Renato D.C. Monteiro (monteiro***at***isye.gatech.edu)
Jerome O'Neal (joneal***at***isye.gatech.edu)

Abstract: In this paper, we consider a modified version of a well-known long-step primal-dual infeasible IP algorithm for solving the linear program $\min\{c^T x : Ax=b, \, x \ge 0\}$, $A \in \Re^{m \times n}$, where the search directions are computed by means of an iterative linear solver applied to a preconditioned normal system of equations. We show that the number of (inner) iterations of the iterative linear solver at each (outer) iteration of the algorithm is bounded by a polynomial in $m$, $n$ and a certain condition number associated with $A$, while the number of outer iterations is bounded by $\O(n^2 \log \epsilon^{-1} )$, where $\epsilon$ is a given relative accuracy level. As a special case, it follows that the total number of inner iterations is polynomial in $m$ and $n$ for the minimum cost network flow problem.

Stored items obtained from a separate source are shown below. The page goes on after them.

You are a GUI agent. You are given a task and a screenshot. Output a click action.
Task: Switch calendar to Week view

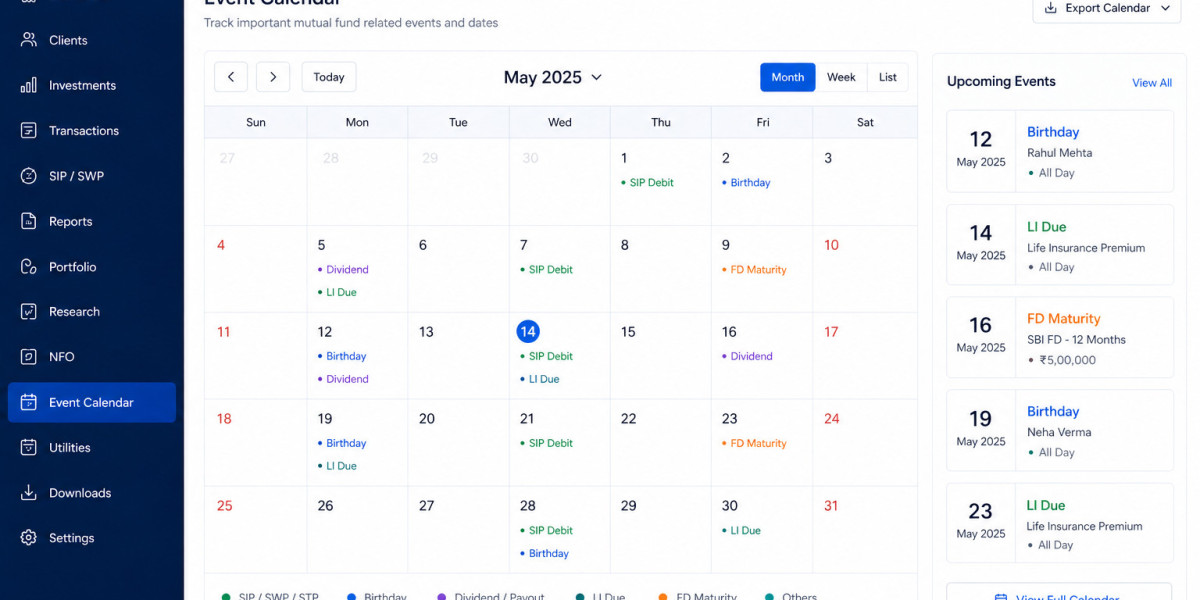point(841,77)
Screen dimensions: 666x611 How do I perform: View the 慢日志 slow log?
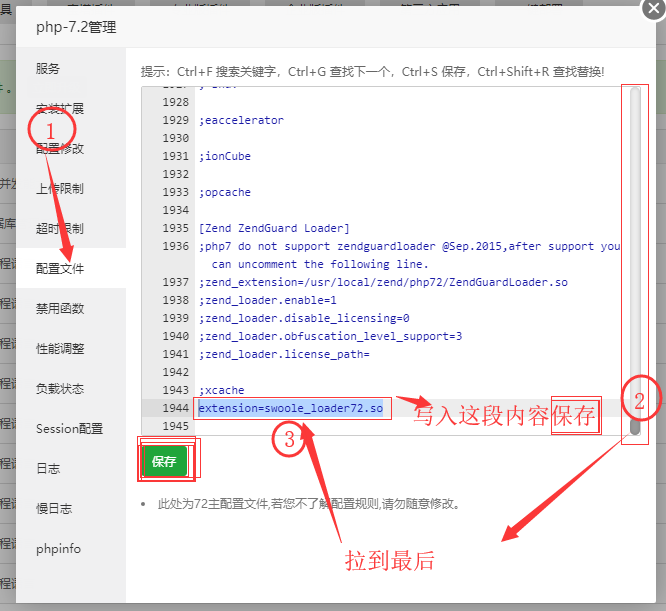[x=54, y=509]
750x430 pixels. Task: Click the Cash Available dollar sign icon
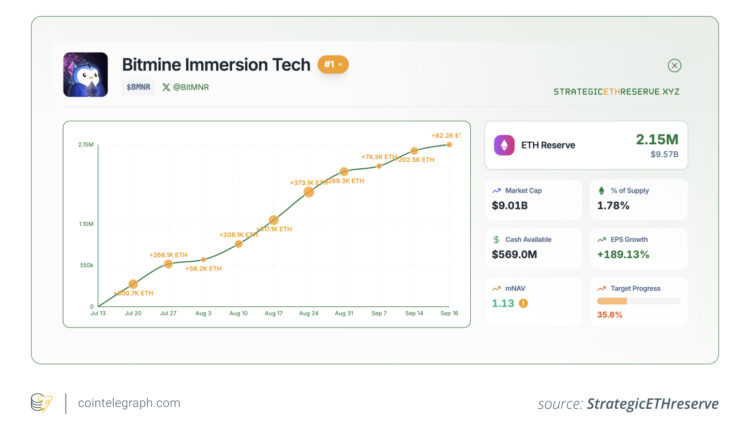[x=497, y=239]
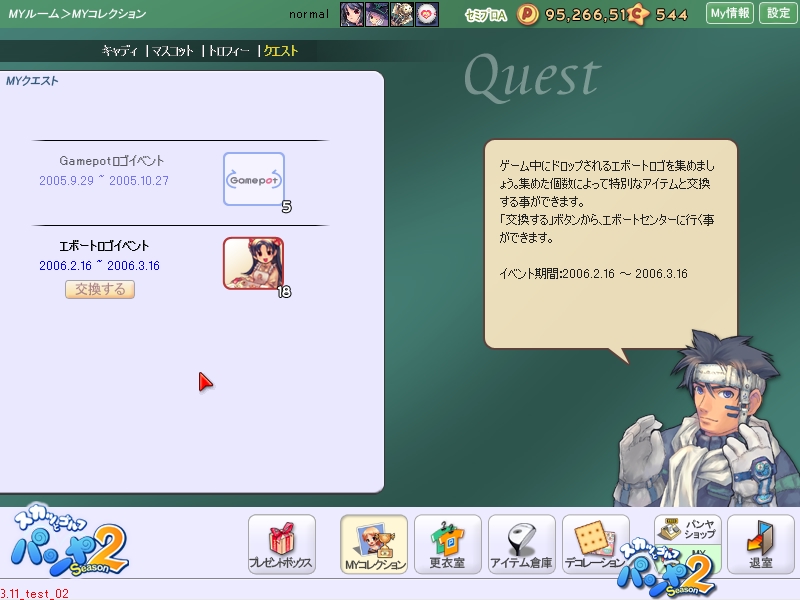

Keywords: Linear programming, interior-point methods, polynomial bound, network flow problems, condition number, preconditioning, iterative methods for linear equations, normal matrix.

Category 1: Linear, Cone and Semidefinite Programming (Linear Programming )

Category 2: Network Optimization

Citation: Manuscript, School of Industrial and Systems Engineering, Georgia Institute of Technology, Atlanta, GA 30332, October 2003.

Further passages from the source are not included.